TASK ITEM →
Copy only the lines from the one with "Where should I" through the end of the records, exactly as they stand. No pictures belong in the copy.

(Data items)
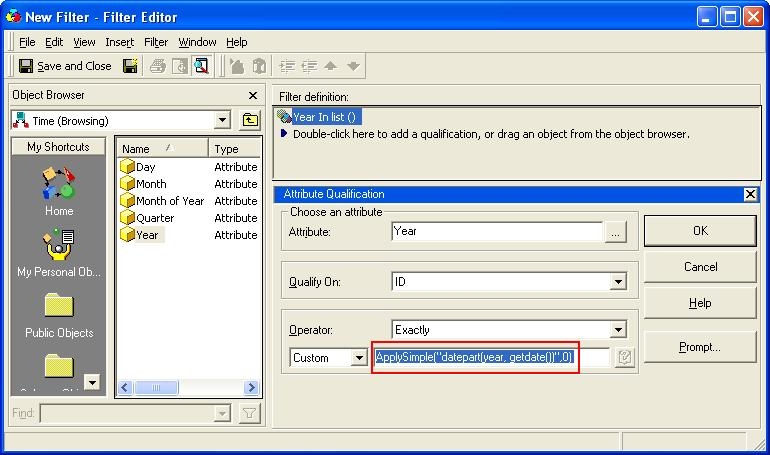Select the Month of Year attribute

point(169,201)
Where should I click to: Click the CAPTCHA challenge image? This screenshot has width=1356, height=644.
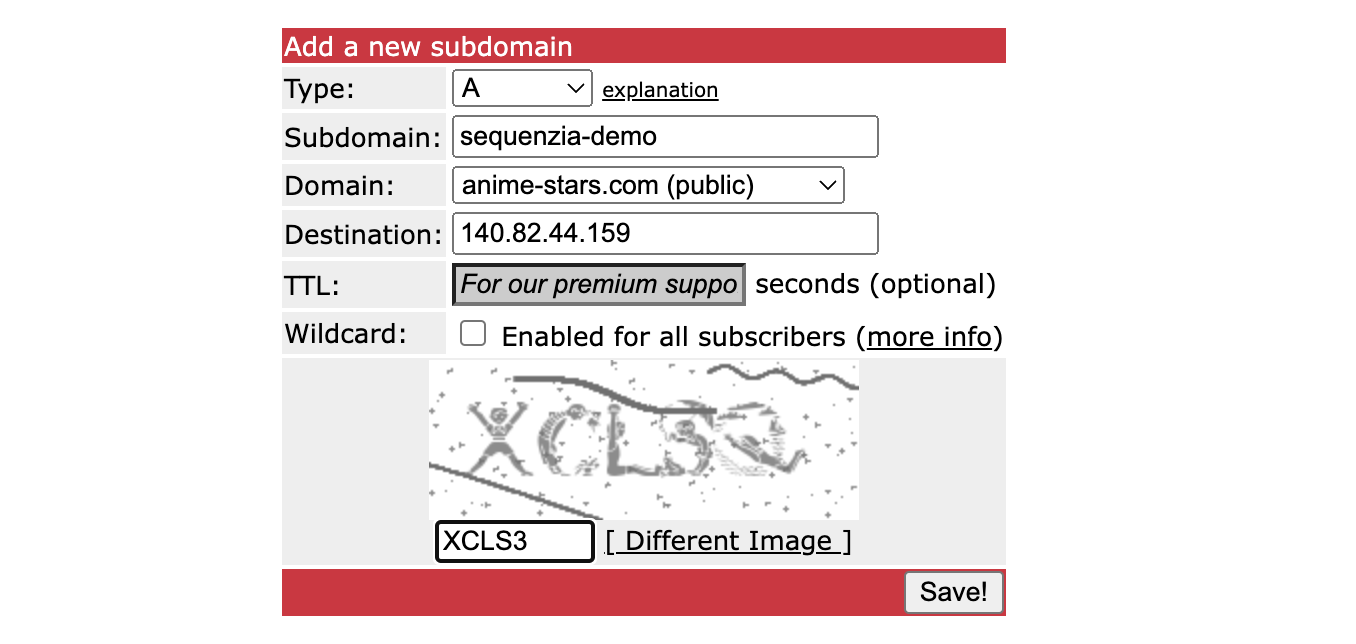(x=643, y=439)
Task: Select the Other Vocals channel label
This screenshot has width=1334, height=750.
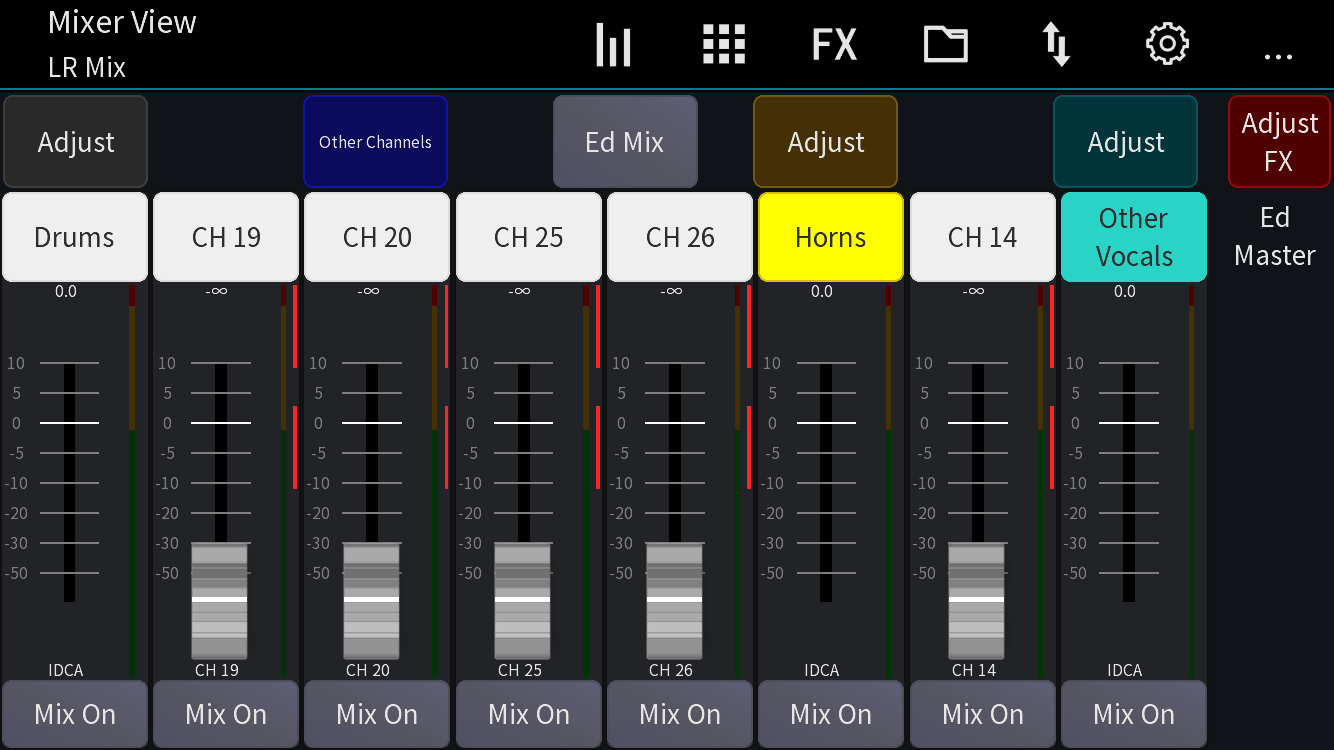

COMPLETED EXERCISE →
Where should I click to: Click the CAPTCHA challenge image? This screenshot has width=1356, height=644.
(x=643, y=439)
Task: Select the Other Vocals channel label
This screenshot has width=1334, height=750.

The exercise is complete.